After many years of attempting to explain the need for two kinds of lawyer in the United Kingdom to exasperated and confused European colleagues – and even US ones – I have lighted on the following language. Solicitors are a primary market of legal services. They are profit-sharing organisations in which senior lawyers manage teams of junior lawyers to do almost everything their clients want. They operate just like any law firm around the world, save to the extent that their life is made easier by the existence of a secondary legal services market, which must be accessed either through them or lawyers overseas, which is known as barristers, or the Bar.
Barristers operating in the secondary market have their lives run by their clerks, non-lawyers who administer the cooperative, cost-sharing organisations called ‘chambers’, which support them in their practices. Barristers are therefore spared the distraction of running a legal business which is a necessary part of practising from a profit-sharing firm. They are also spared the exhausting business of keeping both their clients and their partners happy. That arduous work and the profit sharing entities it requires is left to solicitors in the primary market, who stand between lay client and barrister, as a ‘professional client’ of the barrister, filtering out the essentials that the barrister needs to know to be effective in court or on paper.
The result of this arrangement is that, from the beginning to the end of his career at the Bar, the barrister focuses exclusively on legal advice and advocacy in the courts. Unlike solicitors, he is not pulled away from this legal work as his career progresses, into management of other fee-earners or into developing the firm’s strategy or business development. In that sense, the independent English Bar – as barristers are collectively known – is a unique means of attracting and retaining large volumes of legal and advocacy talent to the dispute resolution market during their entire career as an advocate.
If that is a little abstract, then try this analogy. Think of a piece of litigation as a project to build a building. Solicitors (or lawyers overseas) are the building contractors who arrange for people to dig holes in the ground and to build steel frames and to clad them. Some buildings can be built just with a building firm. Other, more specialist or complex buildings benefit from the input of an architect. That is the barrister. An architect just has the ideas in his head, the books on his shelf and his means of communication: his pencil, his computer, and his voice. But the architect can’t build anything without a building contractor to work with. So we have two industries, with different roles, different cultures and, of course, different people working in them. For the solicitors, it’s probably a great relief that they can access the talents of barristers without actually having the trouble and expense of employing these unusual people.
If barristers’ non-profit chambers attract and retain talent for the entire career of an advocate, then the four Inns attract and retain legal and advocacy talent beyond the natural life-span of a barrister’s career as an advocate, both into the world of judging from the Bench and further, into semi and full retirement.

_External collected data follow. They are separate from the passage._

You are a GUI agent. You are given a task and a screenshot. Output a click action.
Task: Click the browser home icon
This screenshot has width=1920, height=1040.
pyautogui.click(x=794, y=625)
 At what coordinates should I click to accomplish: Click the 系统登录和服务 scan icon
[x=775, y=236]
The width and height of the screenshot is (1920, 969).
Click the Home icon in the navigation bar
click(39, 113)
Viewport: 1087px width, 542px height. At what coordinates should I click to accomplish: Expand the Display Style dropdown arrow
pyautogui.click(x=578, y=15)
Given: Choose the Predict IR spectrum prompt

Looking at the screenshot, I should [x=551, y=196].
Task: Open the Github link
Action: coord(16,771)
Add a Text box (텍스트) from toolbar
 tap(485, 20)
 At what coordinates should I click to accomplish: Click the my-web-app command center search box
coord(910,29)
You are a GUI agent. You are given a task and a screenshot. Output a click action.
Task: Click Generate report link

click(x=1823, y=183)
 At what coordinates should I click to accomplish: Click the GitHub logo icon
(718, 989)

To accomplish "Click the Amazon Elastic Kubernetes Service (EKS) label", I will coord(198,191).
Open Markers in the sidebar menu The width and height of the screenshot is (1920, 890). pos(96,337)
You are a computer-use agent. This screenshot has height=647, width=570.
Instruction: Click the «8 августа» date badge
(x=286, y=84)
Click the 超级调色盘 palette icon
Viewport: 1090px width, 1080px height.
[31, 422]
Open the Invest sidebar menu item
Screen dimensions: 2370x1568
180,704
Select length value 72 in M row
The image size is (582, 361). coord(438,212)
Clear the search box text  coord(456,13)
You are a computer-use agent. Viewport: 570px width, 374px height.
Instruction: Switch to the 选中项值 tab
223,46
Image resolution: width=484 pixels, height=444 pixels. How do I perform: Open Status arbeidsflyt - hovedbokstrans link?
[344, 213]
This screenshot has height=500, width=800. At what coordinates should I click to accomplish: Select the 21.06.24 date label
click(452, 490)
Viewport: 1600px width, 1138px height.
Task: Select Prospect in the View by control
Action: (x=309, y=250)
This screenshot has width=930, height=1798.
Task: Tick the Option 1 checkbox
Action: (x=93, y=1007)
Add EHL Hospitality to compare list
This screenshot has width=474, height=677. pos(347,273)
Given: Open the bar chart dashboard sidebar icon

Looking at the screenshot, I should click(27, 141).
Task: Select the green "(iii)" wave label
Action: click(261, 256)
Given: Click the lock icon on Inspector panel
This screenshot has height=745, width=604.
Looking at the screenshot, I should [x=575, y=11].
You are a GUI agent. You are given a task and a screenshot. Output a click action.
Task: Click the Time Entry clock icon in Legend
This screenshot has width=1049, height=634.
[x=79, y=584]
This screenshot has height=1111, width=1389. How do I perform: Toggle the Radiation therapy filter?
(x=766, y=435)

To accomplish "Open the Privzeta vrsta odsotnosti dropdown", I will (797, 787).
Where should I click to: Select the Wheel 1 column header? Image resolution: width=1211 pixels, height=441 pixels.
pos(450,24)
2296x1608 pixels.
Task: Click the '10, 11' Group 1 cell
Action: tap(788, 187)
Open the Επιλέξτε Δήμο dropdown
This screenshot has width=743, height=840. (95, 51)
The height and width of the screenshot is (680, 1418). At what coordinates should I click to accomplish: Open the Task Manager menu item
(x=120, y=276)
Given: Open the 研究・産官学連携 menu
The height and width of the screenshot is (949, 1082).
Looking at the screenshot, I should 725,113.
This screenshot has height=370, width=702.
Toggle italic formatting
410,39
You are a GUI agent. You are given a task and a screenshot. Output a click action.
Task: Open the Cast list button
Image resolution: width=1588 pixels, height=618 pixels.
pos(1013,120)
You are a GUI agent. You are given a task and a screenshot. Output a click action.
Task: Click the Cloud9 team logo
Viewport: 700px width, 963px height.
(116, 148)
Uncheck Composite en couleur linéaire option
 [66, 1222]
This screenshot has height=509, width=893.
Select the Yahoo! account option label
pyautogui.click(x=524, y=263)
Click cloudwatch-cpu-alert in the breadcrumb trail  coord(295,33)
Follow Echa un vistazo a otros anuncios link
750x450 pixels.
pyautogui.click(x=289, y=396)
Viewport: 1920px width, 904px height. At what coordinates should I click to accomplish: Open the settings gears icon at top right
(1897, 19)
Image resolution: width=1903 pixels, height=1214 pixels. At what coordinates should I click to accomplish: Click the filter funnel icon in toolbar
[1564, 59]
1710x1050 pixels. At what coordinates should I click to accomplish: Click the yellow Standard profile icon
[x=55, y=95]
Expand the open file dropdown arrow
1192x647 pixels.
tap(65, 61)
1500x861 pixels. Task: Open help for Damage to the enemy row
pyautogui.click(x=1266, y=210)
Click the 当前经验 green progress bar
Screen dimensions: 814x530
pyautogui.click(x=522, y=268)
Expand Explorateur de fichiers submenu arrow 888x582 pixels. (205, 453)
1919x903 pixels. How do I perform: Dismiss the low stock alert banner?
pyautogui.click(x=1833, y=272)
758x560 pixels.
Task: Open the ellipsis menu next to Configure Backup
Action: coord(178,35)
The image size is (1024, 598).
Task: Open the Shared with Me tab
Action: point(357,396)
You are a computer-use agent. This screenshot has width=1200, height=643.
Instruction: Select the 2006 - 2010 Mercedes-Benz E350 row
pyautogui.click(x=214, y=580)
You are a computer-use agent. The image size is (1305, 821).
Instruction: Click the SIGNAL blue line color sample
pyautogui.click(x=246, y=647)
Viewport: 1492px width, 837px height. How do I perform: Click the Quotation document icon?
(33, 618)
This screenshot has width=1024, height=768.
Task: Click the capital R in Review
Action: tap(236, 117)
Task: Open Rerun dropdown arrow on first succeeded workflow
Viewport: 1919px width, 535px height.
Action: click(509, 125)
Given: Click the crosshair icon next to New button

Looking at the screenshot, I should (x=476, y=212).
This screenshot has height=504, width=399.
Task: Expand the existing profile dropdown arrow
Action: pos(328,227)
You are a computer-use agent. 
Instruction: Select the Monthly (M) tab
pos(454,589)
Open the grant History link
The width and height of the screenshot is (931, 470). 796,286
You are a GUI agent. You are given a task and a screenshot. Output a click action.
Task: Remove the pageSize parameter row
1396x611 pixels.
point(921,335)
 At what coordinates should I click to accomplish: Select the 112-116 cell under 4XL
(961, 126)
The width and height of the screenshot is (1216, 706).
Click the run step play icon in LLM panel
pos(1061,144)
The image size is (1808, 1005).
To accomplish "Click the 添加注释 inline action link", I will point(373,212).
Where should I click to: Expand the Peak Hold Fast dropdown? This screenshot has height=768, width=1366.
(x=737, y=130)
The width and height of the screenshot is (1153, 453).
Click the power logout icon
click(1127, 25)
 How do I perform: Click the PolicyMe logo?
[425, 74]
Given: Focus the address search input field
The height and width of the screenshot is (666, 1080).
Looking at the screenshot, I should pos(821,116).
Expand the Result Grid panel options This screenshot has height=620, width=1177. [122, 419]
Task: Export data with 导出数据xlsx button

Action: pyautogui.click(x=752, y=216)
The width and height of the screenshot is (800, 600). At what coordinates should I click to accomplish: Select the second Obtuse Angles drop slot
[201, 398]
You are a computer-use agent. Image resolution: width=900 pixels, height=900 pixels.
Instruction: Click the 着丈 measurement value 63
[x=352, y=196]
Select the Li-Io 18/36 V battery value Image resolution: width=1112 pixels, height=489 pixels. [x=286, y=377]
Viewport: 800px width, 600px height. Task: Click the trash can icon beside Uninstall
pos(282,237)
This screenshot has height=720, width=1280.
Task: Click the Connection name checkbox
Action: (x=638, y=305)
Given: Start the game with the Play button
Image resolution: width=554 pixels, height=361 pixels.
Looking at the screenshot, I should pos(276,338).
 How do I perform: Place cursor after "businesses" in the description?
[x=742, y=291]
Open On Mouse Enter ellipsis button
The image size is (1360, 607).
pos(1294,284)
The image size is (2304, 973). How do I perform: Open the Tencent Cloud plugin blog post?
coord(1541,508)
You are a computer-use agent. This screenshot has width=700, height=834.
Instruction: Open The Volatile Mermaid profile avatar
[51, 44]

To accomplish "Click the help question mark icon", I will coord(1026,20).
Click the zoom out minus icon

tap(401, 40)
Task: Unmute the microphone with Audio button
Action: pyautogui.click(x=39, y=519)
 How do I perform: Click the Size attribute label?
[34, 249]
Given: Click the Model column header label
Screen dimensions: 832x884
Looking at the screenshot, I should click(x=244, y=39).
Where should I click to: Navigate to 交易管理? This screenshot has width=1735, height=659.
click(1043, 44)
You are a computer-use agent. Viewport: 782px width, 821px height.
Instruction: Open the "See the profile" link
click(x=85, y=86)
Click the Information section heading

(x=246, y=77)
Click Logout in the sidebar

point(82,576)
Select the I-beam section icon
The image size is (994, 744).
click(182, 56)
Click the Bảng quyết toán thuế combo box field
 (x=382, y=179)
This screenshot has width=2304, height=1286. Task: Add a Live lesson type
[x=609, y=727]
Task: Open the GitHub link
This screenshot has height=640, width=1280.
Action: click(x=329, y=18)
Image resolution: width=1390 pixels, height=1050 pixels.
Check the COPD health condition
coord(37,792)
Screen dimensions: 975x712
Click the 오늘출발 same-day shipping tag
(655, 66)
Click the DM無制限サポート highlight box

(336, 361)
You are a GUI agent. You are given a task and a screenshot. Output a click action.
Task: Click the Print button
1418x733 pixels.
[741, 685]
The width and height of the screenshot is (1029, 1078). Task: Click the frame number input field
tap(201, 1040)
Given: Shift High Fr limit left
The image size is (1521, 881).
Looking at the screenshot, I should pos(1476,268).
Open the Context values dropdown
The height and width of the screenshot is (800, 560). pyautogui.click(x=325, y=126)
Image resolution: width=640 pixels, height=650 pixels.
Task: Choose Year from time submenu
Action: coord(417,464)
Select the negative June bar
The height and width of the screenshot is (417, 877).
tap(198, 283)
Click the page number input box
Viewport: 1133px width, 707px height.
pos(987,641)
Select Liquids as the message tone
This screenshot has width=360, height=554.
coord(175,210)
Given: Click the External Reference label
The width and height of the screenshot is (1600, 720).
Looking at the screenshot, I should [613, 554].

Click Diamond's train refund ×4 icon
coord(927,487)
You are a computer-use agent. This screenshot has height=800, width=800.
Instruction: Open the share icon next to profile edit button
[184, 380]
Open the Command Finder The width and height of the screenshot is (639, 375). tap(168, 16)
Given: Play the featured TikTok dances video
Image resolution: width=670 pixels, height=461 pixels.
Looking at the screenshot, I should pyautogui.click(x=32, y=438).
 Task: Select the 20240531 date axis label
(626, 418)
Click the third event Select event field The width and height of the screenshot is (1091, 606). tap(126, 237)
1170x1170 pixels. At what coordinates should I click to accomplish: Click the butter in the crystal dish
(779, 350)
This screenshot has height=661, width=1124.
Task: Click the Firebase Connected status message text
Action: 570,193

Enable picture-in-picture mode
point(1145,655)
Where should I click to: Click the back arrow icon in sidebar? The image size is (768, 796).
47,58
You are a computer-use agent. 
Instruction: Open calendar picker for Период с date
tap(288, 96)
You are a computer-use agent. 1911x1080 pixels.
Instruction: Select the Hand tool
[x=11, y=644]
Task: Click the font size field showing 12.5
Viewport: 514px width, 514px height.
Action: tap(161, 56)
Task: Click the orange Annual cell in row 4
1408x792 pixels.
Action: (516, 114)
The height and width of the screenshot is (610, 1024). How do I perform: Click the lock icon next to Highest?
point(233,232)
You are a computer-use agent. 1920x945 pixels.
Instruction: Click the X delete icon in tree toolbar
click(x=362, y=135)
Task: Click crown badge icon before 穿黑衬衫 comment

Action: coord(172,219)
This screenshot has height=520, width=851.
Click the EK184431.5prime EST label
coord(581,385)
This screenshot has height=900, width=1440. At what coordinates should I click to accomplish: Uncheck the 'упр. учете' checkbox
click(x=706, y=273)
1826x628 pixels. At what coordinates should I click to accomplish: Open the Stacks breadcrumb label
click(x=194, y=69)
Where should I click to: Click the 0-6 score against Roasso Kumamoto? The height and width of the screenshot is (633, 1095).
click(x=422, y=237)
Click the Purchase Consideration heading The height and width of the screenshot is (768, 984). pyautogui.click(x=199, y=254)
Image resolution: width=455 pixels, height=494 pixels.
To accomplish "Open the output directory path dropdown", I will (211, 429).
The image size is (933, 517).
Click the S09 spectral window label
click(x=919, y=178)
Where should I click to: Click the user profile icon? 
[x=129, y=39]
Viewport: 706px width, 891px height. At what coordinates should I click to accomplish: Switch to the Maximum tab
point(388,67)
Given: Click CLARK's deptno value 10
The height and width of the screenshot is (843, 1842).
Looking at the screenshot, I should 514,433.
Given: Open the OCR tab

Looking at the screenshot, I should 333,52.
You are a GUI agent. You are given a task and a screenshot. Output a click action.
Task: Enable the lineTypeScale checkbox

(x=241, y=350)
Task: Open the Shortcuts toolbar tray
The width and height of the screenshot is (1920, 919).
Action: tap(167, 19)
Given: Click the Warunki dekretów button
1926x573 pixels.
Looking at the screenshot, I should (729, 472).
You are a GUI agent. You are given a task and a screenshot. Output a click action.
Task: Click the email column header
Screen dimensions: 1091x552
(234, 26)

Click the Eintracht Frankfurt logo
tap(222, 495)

The good wine, good food, good conversation, and accompanying entertainment offered by the Middle Temple and the other three Inns of Court in London gives people a reason to hang around when they move on from seeing the law as a way of earning a living.
What is the significance for the legal services industry and its users of concentrating this legal and advocacy talent from across generations in any one of four convivial places in London? Each one of the four Inns is a uniquely valuable interface between the Bar and the Bench (judiciary). This can perhaps best be explained with the following anecdote. A while ago I argued a troublesome case against an opponent to whom that adjective is also apt. Not long after that, while carrying a sorry little sandwich along Middle Temple Lane to my desk in chambers to burn yet more midnight oil, I bumped into the judge before whom he had argued rolling up from Middle Temple Hall after a dinner of countless courses.
We greeted each other, grateful for the opportunity to display a degree more intimacy to each other than appropriate in Court. We then trod a little delicately around the subject of the case. The judge’s eyes lit up and exclaimed with pleasure that his judgment had been reported and included in the footnotes several key textbooks. The judge thanked me warmly for his assistance in helping get the facts straight and the law right in a difficult case – and by doing so help the judge avoid an appeal. We waved each other a cheery goodnight. Next time I appear before the judge, I will be sure to try to be as helpful as I was last time – or more – so that I can have an even jollier and more respectful exchange when we next meet; the judge will be as pleasant to me in return in order to get the best assistance he can from the barrister before him. This human dimension provides a powerful motivation for achieving high professional standards, independent of pursuing a client’s best interests or making a living.
So the non-profit Inns help bind Bar and Bench together in the common enterprise of making and administering law. They promote civility, good sense, and mutual understanding. Where opportunities for such encounters are absent, mutual suspicion and resentment naturally flourish. When levels of aggression rise, cooperation is impeded and the quality of the legal product tends to drop. The Inns of Court are truly the institutions that caused Shakespeare to have two of his characters aspire to common law dispute resolution: ‘[a]nd do as adversaries in law,/Strive mightily, but eat and drink as friends.’ (Taming of the Shrew, Act 1 Scene 2 line 251f ).